Rare earths are a set of related metals close together on the Periodic Table of the Elements. The lightest of these is scandium. The creator of the periodic table, Russian Dmitri Mendeleev, had in 1869 predicted the existence of such an element below boron in the table.
Now, euxenite, ytterbite, and gadolinite are uncommon minerals found in Norway and Sweden. In the space of several decades ending around 1850, many new elements were found in these minerals. The elements became known as rare earths. Some time later, in 1879, a team at the university in Uppsala, Sweden, led by Lars Fredrik Nilson, examined his own samples of euxenite and gadolinite.
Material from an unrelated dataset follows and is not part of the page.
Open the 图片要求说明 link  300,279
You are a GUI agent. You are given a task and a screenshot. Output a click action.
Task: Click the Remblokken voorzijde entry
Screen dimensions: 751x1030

He found yet another element and named it scandium after Scandinavia. Although we arrange the periodic table differently now, scandium had the properties predicted by Mendeleev.
Mining and Production
Scandium is not that uncommon in the earth's crust, but it is known as a rare earth because is seldom forms concentrated ore bodies. Two of the only concentrated sources are the minerals gadolinite and thortveitite. Actual mining of scandium, though, is a byproduct of other efforts, such as iron and uranium mining. Less than one tonne per year is produced.
Properties and Uses
Scandium is a soft, silvery metal that tarnishes in air. It is moderately reactive. Scandium has a low density and a rather high melting point.
The lanthanide series of rare earths is infamous for all having very similar chemical properties and thus being difficult to separate. Scandium is considerably lighter than the other rare earths, though, and its chemical properties are reasonably distinct. Reasonable chemical efforts will isolate it from the other rare earths that occur in the same minerals.
Scandium is primarily used as a minor alloy with aluminum. The scandium prevents large aluminum crystal forming, which can create weaknesses in the metal. Scandium aluminum is sometimes used in aircraft and also in sports equipment such as baseball bats and lacrosse sticks (right), similar to titanium.